What is patellofemoral pain syndrome?Patellofemoral pain syndrome is a knee condition that is used to describe pain in the front of the knee and around the patella or kneecap. This knee condition occurs when the cartilage is worn down or roughened. Patellofemoral pain syndrome affects athletes but can impact non-athletes as well.
Causes of patellofemoral pain syndromeThere are a variety of causes of patellofemoral pain syndrome including:
- Kneecap alignment — patellar tracking disorder occurs when the kneecap shifts out of place; when this happens, the pain associated with the shift could be attributed to patellofemoral pain syndrome.
- Physical activity — forceful running, walking or playing sports could contribute to patellofemoral pain syndrome.
- Dramatic increase in physical activity — a person can develop patellofemoral pain syndrome by dramatically increasing their activity level and putting excess pressure on the knee.
- Changes in footwear — a person can develop patellofemoral pain syndrome by wearing the incorrect footwear during sports.
Risk factors for patellofemoral pain syndromeRisk factors for patellofemoral pain syndrome include:
- Gender — women are more likely to develop patellofemoral pain syndrome.
- Age — young adults are more likely to develop patellofemoral pain syndrome.
- Athletes — people who participate in sports are at higher risk to develop patellofemoral pain syndrome.
- Careers — people who choose careers involving manual labor are at a higher risk of developing patellofemoral pain syndrome.
Symptoms of patellofemoral pain syndromeThe most common symptoms of patellofemoral pain syndrome are knee pain and knee stiffness that make it difficult to perform everyday activities.
Other symptoms of patellofemoral pain syndrome include:
- Pain from sitting for a long period of time with knees bent
- Pain when walking up or down stairs — typically walking down stairs is more painful
- Pain from dramatic increase in activity level, such as dramatic increase in number of miles completed by a runner
- Crackling, grinding or popping sounds in the knee after sitting for long periods of time or physical activity
- Knee buckling under the weight of a person’s body
Diagnosis of patellofemoral pain syndromePatellofemoral pain syndrome is diagnosed in a physical exam with your primary care physician or orthopedic doctor. Your provider will take a full medical history and ask what activities cause the most pain. The physician may order an X-ray or MRI to determine if more serious knee conditions are causing the pain.
Treatment for patellofemoral pain syndrome
Many patients can self-treat patellofemoral pain syndrome with rest, changes in the activities that cause symptoms and anti-inflammatory medications.
During the recovery process, patients can change activities from high-impact activities, such as long-distance running, to low-impact activities, such as swimming and biking.
Also, for patients who are overweight, a physician may recommend losing weight to reduce the pressure on the knee. More advanced treatments for patellofemoral pain syndrome include:
- Brace — bracing the kneecap can help stabilize the joint and relieve pressure.
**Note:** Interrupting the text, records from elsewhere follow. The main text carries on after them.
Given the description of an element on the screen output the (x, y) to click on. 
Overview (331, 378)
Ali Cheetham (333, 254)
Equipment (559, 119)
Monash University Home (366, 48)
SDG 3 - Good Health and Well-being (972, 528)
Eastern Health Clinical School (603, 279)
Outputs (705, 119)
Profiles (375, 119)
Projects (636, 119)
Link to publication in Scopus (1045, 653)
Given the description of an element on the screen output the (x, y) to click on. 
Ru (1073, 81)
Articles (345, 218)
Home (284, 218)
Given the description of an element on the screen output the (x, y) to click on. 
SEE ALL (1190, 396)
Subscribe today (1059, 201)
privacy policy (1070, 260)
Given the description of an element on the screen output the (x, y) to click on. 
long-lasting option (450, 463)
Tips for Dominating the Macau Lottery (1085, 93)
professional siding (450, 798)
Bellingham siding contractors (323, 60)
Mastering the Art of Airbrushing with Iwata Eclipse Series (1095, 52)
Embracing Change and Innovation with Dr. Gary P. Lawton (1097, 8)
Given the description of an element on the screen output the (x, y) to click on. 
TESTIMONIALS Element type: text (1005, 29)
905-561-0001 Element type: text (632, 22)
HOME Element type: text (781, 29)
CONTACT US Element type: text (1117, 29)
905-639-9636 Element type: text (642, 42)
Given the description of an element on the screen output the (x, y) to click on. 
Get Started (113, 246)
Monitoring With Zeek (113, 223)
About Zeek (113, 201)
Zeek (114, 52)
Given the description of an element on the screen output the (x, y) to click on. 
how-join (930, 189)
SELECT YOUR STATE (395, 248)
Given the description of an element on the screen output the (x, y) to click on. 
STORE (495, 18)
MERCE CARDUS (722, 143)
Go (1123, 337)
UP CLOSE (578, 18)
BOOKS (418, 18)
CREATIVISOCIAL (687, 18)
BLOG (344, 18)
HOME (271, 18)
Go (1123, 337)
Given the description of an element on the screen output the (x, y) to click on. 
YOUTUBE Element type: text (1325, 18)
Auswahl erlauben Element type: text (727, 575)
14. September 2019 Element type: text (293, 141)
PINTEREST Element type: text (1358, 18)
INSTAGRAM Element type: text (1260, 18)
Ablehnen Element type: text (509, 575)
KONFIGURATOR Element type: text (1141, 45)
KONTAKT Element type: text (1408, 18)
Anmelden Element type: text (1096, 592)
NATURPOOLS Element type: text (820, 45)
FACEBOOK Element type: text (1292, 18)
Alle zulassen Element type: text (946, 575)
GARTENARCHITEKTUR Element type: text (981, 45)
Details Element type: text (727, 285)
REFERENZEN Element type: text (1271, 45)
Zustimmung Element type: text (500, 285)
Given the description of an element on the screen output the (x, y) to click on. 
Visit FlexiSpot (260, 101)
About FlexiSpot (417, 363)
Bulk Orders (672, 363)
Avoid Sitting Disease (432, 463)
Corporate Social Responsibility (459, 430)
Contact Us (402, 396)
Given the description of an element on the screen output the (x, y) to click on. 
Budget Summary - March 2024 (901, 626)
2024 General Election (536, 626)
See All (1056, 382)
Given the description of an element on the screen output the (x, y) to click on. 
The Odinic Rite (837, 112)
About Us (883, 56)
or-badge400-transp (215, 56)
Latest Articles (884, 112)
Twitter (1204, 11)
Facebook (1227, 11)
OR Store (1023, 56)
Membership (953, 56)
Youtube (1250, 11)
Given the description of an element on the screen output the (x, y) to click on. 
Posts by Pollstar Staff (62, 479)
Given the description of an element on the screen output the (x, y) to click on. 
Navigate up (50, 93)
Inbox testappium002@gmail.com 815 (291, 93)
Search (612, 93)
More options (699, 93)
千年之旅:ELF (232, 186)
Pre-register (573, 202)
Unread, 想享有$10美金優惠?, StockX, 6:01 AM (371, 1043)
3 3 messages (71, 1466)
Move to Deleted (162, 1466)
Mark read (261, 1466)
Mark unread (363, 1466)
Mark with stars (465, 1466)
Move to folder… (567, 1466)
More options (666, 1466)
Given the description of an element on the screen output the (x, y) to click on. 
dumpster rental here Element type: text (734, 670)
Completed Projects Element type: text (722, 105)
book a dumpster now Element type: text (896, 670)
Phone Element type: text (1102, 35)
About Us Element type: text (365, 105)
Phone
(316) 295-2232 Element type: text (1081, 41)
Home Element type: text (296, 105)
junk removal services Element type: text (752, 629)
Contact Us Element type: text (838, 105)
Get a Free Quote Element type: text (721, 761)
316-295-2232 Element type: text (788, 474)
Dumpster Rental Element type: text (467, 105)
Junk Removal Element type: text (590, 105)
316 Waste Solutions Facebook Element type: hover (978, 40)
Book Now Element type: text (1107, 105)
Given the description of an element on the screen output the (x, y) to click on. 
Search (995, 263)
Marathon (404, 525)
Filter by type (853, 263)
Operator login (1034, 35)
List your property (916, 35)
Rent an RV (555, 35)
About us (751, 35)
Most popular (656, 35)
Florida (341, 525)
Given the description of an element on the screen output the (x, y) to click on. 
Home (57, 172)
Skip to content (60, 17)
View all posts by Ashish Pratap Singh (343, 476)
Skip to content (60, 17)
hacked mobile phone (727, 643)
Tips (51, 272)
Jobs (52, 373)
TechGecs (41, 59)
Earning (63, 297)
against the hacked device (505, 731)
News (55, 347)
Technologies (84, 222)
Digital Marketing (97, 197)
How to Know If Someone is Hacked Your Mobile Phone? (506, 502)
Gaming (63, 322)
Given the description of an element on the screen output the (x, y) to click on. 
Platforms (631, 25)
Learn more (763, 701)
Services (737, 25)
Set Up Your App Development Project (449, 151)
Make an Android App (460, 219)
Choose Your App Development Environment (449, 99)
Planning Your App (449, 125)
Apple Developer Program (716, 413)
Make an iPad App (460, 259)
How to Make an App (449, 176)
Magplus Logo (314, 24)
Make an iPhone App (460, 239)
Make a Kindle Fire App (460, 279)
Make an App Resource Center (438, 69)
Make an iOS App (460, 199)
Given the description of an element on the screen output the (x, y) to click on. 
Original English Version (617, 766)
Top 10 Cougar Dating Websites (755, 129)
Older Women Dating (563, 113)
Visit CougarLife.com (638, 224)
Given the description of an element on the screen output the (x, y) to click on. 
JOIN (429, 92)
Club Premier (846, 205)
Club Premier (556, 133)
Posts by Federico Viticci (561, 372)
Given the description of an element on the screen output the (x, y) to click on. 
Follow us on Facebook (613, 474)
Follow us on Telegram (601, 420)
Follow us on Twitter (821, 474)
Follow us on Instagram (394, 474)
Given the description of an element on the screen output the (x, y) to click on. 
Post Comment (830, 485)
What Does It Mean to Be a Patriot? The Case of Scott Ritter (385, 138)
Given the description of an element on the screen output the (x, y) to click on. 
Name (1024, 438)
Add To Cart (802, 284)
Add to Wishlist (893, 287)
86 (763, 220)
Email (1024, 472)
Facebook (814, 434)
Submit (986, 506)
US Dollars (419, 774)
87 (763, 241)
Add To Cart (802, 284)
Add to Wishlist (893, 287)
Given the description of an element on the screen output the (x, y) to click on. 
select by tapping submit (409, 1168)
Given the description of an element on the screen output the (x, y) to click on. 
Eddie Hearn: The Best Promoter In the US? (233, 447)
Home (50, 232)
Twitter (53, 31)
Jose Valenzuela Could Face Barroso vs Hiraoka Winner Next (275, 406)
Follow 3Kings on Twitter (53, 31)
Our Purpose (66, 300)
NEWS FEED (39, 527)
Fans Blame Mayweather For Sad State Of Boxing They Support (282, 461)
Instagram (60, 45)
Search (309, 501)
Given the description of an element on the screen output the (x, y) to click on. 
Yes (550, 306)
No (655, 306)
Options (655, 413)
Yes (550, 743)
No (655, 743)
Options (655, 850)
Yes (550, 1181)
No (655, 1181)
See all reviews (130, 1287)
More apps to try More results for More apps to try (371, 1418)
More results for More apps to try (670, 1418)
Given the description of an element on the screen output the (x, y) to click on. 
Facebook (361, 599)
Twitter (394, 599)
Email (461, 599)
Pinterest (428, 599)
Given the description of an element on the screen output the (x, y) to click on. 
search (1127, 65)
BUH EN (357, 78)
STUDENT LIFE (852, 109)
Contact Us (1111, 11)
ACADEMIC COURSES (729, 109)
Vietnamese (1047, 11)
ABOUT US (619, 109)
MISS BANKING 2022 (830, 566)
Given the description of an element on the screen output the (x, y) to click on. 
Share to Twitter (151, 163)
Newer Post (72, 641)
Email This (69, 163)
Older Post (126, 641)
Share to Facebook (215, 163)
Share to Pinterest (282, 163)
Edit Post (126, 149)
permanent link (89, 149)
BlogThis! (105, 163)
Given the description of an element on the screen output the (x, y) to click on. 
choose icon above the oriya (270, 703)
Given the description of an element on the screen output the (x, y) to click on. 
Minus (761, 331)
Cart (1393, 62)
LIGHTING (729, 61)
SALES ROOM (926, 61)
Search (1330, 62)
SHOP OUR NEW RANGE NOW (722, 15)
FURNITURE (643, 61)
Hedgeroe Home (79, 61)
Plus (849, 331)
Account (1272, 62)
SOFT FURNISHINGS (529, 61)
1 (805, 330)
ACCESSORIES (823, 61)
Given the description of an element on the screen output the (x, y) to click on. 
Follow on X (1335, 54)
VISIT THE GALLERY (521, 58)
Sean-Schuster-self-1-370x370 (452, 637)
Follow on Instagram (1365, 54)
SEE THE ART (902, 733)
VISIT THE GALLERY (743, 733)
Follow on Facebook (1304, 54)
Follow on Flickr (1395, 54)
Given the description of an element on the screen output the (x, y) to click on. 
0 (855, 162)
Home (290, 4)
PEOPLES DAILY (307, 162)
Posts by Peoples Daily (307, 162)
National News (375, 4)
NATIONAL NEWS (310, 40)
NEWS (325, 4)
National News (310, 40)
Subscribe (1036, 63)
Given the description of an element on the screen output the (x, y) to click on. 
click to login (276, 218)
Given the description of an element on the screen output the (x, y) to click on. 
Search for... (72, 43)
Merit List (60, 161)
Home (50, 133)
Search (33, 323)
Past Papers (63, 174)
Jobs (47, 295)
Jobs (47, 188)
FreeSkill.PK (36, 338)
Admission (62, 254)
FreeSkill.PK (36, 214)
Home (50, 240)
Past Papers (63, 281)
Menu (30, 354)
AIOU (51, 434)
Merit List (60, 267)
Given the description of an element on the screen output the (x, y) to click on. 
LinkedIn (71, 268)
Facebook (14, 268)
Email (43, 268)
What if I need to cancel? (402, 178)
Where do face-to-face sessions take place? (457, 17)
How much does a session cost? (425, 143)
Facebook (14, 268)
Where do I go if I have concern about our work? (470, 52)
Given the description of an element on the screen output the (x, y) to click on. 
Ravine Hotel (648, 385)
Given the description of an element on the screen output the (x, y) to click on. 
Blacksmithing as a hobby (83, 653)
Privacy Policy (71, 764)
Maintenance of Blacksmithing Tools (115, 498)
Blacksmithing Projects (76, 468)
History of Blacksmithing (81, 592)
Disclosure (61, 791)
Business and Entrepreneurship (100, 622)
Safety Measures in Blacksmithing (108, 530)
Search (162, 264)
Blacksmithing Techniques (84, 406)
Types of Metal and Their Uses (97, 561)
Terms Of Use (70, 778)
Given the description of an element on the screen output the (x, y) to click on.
- Physical therapy & rehabilitation — your physician may recommend specific exercises to help you strengthen the knee as well as improve range of motion and endurance.
- Patellofemoral release surgery — a surgical procedure on the knee that is used to realign the kneecap.
- Steroid injection — your provider may prescribe a cortisone injection to provide short-term relief from the pain associated with the condition.
Recovery from patellofemoral pain syndrome
Most people will fully recover from patellofemoral pain syndrome after treatment. It is important to allow the injury to heal fully before returning to the normal level of activity.
During the recovery process, it is important to avoid the causes of the condition such as sitting too long, dramatically increasing activity levels too quickly and wearing improper footwear.